Open Weights
An AI model whose trained parameters are publicly published and downloadable, so anyone can run, fine-tune, or modify it without permission. Llama, Qwen, DeepSeek, Mistral, and Hermes are open-weight models.
Also known as: open weight model, open-source AI model
Open-weights models are the foundation of the sovereign AI thesis. When a model’s weights are public, you can download them, run them on your own hardware, fine-tune them for your own needs, audit them for biases or backdoors, and never depend on the original creator for ongoing access. Closed-weights models (GPT, Claude, Gemini) can only be accessed through the owner’s API, which means you depend on them indefinitely for service, pricing, and policy. The distinction is most of what “sovereign AI” means in practice.
Meta’s Llama family kicked off the modern open-weights era with Llama 2 in July 2023. Since then the field has exploded: Mistral’s open releases, Alibaba’s Qwen series, DeepSeek’s V3 and R1, NVIDIA’s Nemotron, and many community fine-tunes including Nous Research’s Hermes models. The performance gap between the best open-weights models and the best closed-weights models has narrowed dramatically. As of 2026, top open-weights models are competitive with frontier closed models on most benchmarks while being free to run and modify.

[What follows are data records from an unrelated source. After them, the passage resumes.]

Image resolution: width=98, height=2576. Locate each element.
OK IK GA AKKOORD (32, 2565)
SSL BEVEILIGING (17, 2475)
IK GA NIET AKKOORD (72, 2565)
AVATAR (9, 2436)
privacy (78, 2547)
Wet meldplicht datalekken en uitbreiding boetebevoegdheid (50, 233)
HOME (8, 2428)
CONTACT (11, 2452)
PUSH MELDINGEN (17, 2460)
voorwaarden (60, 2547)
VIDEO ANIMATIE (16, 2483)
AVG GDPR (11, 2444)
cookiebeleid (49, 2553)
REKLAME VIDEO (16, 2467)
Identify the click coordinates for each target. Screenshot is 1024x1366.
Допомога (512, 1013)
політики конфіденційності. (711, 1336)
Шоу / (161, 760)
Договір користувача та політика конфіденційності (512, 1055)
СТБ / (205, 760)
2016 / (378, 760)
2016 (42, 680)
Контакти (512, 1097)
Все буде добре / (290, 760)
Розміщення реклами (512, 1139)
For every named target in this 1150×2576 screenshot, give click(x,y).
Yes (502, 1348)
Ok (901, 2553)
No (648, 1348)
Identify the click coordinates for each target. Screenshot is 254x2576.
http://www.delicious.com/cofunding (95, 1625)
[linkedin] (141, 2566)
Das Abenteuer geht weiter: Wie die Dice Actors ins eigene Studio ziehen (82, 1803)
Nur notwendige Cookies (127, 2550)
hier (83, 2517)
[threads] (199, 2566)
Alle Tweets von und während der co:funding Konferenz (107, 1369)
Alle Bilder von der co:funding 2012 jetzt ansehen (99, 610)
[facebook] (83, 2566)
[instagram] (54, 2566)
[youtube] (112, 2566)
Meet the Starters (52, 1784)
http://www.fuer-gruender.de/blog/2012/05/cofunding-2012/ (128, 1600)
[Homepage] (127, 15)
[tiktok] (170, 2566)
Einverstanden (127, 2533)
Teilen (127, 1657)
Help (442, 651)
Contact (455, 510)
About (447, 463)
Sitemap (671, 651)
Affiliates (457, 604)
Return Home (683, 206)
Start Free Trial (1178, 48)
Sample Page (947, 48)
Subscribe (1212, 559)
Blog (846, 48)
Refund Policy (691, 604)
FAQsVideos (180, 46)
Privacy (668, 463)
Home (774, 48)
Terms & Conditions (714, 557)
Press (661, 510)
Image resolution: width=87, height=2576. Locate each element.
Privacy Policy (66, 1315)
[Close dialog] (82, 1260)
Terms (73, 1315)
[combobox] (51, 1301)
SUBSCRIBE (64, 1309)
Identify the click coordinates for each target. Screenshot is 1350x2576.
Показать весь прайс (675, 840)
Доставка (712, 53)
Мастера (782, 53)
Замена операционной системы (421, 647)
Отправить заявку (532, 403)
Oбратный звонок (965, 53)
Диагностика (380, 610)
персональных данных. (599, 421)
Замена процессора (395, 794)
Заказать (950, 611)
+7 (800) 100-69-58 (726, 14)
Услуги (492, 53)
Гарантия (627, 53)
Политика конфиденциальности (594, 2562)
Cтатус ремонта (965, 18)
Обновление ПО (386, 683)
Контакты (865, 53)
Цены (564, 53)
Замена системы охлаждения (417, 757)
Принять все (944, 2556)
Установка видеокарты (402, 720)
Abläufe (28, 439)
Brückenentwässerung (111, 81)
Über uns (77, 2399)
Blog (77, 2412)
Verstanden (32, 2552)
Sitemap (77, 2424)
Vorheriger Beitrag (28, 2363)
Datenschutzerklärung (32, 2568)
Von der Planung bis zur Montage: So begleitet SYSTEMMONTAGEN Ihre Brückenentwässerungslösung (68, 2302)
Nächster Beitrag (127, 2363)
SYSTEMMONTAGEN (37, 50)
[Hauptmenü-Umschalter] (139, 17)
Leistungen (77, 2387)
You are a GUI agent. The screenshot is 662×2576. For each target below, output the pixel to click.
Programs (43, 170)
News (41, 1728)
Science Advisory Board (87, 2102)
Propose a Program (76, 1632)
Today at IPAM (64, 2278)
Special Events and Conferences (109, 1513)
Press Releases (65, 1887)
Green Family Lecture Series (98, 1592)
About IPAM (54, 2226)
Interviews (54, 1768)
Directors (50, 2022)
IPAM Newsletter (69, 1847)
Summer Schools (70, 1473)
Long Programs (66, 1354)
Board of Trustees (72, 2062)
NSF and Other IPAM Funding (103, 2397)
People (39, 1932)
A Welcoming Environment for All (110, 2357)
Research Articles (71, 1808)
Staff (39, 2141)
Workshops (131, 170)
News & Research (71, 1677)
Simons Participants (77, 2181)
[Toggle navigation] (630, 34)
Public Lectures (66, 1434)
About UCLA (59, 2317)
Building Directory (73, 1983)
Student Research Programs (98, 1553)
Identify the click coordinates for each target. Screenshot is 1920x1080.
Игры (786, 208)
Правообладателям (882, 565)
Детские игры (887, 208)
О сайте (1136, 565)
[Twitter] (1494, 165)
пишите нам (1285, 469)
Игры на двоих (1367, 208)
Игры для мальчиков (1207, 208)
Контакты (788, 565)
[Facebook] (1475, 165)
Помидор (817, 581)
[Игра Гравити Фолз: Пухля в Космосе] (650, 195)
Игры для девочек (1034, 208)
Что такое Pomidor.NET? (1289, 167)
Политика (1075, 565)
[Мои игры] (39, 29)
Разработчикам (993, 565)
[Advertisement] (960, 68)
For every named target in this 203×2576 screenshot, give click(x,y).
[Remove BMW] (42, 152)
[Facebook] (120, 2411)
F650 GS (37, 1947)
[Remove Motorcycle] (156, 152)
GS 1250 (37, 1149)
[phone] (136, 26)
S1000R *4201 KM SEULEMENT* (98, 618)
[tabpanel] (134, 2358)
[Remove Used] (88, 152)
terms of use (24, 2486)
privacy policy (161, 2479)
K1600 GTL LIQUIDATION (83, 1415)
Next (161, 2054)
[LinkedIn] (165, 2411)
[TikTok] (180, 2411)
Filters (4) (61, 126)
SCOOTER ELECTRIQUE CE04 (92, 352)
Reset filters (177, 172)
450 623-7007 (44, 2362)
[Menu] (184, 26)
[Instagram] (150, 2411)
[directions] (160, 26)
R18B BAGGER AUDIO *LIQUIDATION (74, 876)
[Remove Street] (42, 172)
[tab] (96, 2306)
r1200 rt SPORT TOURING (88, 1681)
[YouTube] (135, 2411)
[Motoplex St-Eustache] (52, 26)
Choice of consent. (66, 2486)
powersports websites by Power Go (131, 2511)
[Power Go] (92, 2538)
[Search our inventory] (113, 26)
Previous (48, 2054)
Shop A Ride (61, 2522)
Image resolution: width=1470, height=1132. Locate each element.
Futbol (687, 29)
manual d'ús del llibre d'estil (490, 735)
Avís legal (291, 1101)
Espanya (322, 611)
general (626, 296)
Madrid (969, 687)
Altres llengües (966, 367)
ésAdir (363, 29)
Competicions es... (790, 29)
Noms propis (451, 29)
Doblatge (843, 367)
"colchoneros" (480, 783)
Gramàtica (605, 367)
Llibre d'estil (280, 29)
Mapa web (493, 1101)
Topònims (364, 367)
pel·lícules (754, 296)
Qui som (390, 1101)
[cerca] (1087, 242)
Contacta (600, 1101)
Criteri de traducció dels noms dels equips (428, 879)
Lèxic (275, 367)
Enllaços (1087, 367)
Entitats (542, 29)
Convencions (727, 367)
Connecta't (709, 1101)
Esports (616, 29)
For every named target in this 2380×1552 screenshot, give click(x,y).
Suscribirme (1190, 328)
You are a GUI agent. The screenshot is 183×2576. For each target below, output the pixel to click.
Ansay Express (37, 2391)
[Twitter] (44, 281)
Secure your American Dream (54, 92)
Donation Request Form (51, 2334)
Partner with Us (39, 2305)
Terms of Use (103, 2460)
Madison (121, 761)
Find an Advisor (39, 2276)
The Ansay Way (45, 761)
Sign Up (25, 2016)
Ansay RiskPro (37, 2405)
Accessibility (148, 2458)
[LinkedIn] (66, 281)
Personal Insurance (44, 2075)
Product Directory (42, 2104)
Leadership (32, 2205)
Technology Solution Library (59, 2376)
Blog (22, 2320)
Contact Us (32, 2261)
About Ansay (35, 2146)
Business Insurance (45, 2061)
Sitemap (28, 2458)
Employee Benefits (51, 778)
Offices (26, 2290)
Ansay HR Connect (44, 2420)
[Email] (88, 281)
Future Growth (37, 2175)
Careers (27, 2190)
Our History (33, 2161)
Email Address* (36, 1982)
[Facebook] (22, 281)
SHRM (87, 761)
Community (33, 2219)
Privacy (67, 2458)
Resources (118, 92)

The terminology distinction matters. “Open weights” is not the same as “open source.” Open source in the traditional sense means the source code, training data, and training process are all public so anyone can fully reproduce the model. Most open-weights releases publish only the trained weights, not the training data or exact training code. You can run the model but you can’t reproduce or audit how it was made. Truly open-source AI (open weights + open data + open training code) is rare. OLMo, Pythia, and a few others come close.
In DeAI, open-weights models are the practical foundation of any decentralised inference service. Venice, Morpheus, Bittensor subnets, io.net, and most other DeAI inference projects run open-weights models because they need to actually load and serve the model, which closed-weights models don’t allow. The OYM open-weight model comparison page tracks the major open-weights families with their parameter counts, hardware requirements, and benchmark performance, refreshed automatically from HuggingFace.